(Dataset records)
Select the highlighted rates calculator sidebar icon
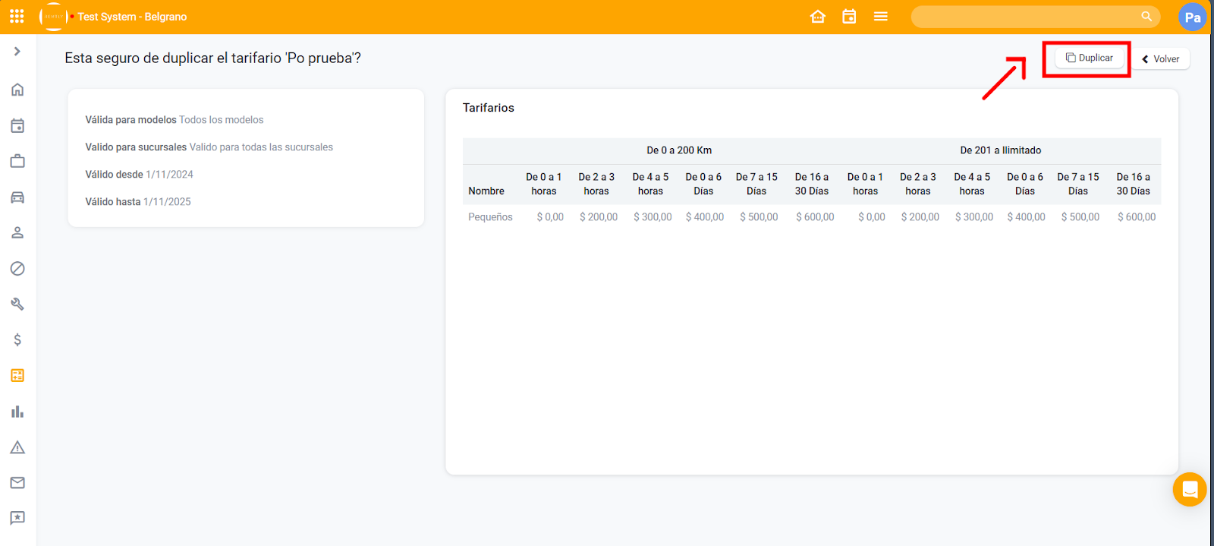click(17, 375)
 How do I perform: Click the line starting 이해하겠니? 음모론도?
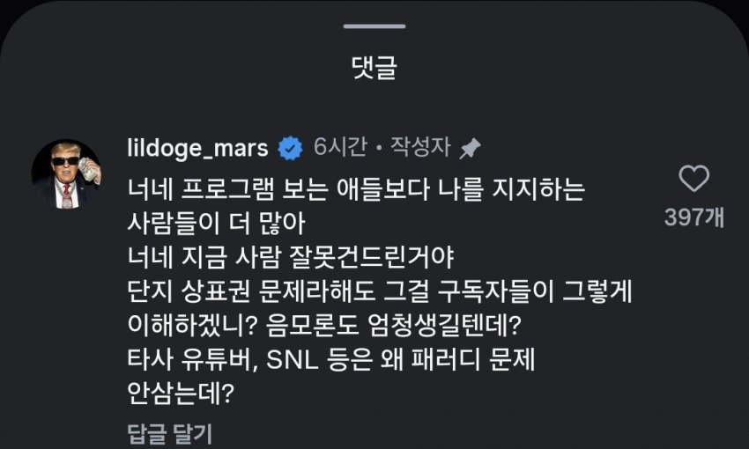click(x=325, y=325)
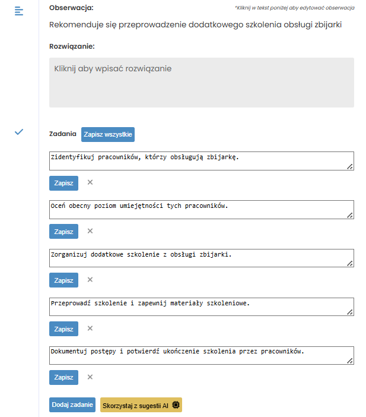
Task: Click the AI chip icon on suggestion button
Action: click(176, 405)
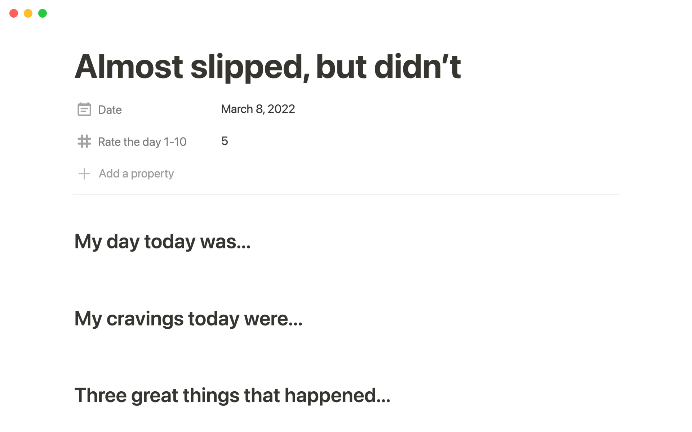Click the divider line below the properties
The height and width of the screenshot is (432, 692).
[x=346, y=195]
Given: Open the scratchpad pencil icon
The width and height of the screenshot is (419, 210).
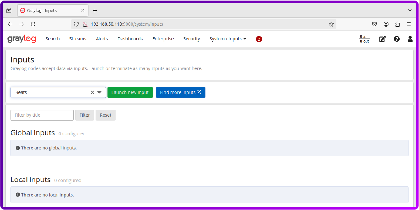Looking at the screenshot, I should [382, 39].
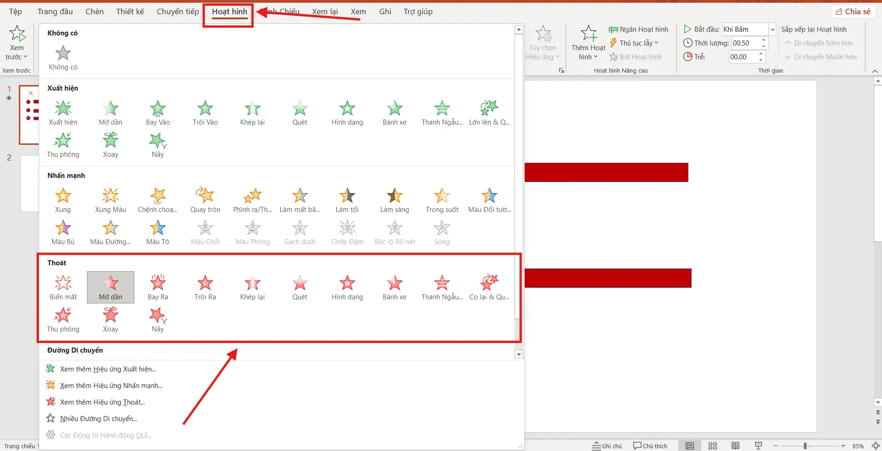This screenshot has height=451, width=882.
Task: Apply the Bay Ra exit animation
Action: (x=158, y=287)
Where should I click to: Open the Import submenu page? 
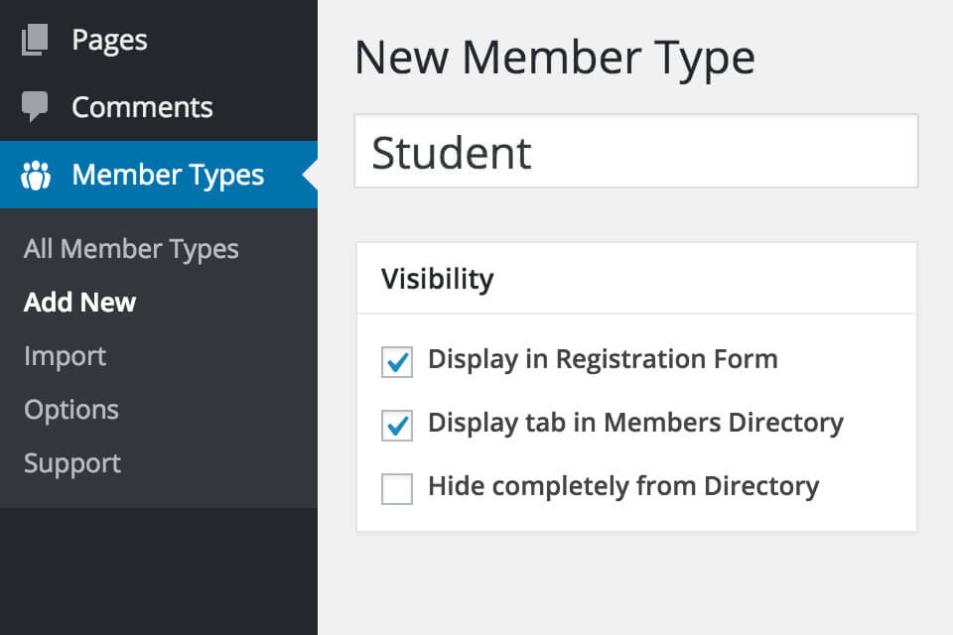coord(66,356)
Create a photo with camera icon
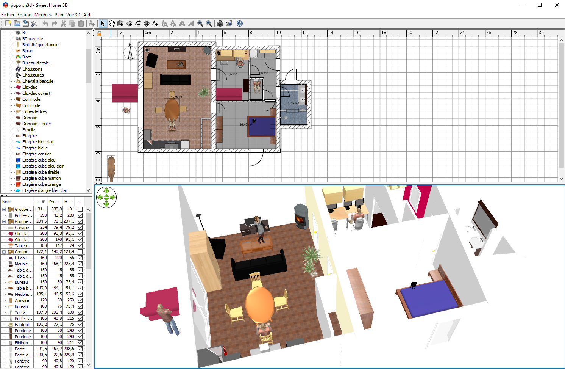 (220, 24)
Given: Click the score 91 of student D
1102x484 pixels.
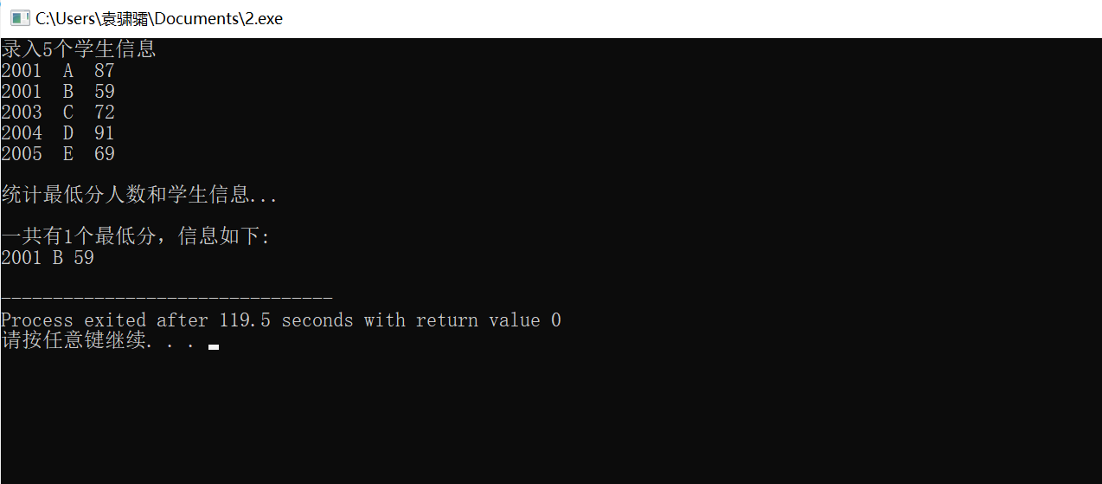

*Required action*
Go through the records above and copy each line where "Given" is found.

*Final answer*
Given: Open the scratchpad pencil icon
Given: Click the score 91 of student D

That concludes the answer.